Wikipedia’s Jimmy Wales on Censorship of Internet Search Results: ‘History Is a Human Right’

As Scott Shackford
noted
on Monday, enforcement of “the right to be forgotten”
continues apace in the European Union. The Guardian

reports
that as of July 18, Google had received 91,000
requests that it remove links to embarrassing or inconvenient
content from its search results. Those requests become legally
enforceable demands when a country’s privacy protection agency
sides with a complainant, based on a subjective, amorphous standard
established
by the European Court of Justice last May. So far Google has
granted most requests (53 percent) upon receiving them, refused
about a third, and asked for additional information about the rest.
Wikipedia co-founder Jimmy Wales, who has emerged as a prominent
and passionate critic of this censorship,
condemned it again
today as he released Wikimedia’s first
annual transparency report:

History is a human right, and one of the worst things that a
person can do is attempt to use force to silence another….I’ve
been in the public eye for quite some time. Some people say good
things; some people say bad things…That’s history, and I would
never use any kind of legal process to try to suppress it.

Wales provided
additional information
about 60 or so Wikipedia pages that
Google has agreed not to include in its E.U. search results. Here
are four of them, which are related to four requests:

http://ift.tt/1svb85v
(photo of a guitarist)

http://ift.tt/1zTwqx0
(article about “an Irish criminal, said to have been one of
Ireland’s most successful bank robbers”)

http://ift.tt/1zTwrkw
(article about “a criminal group active in the 70’s in robberies,
kidnappings, drug trafficking and weapons in the northern area
of Milan”)

http://ift.tt/1zTwrky
(article about “a notorious Italian mobster from Milan who was a
powerful figure in the Milanese underworld during the 1970s”)
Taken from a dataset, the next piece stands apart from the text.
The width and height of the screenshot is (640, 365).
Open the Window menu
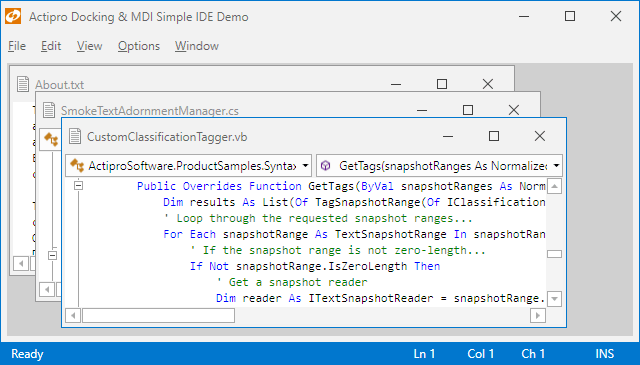point(197,46)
I found English-language versions of the latter two items, which
is how I know what they’re about. The rest of the pages, all
related to one request, seem limited to the Dutch version of
Wikipedia
. My Dutch is not so good, so I’m not sure what was
offensive about those pages, but they seem to have something to do
with
Guido den Broeder
, whoever that might be.

All of these pages can still be viewed directly at the various
Wikipedia sites, or via non-E.U. versions of Google, so this memory
hole is not very deep. But eliminating the E.U.-directed links
certainly makes the information less accessible, which is the whole
idea. The government-ordered expurgation of search engine results
is an especially insidious and cowardly form of censorship,
stopping short of erasing information completely yet having much
the same impact as far as most Internet users are concerned.
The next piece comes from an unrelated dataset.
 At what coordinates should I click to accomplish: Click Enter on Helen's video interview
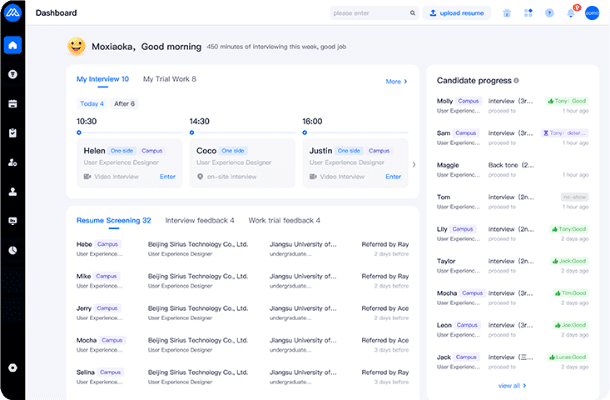tap(167, 176)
Since search engines are not obligated to disclose censorship
requests to affected individuals or organizations, the full impact
of this policy may never be recognized. “We find this type of
veiled censorship unacceptable,” said Lila Tretikov, executive
director of the Wikimedia Foundation. “But we find the lack of
disclosure unforgivable. This is not a tenable future. We cannot
build the sum of all human knowledge without the world’s true
source, based on pre-edited histories.”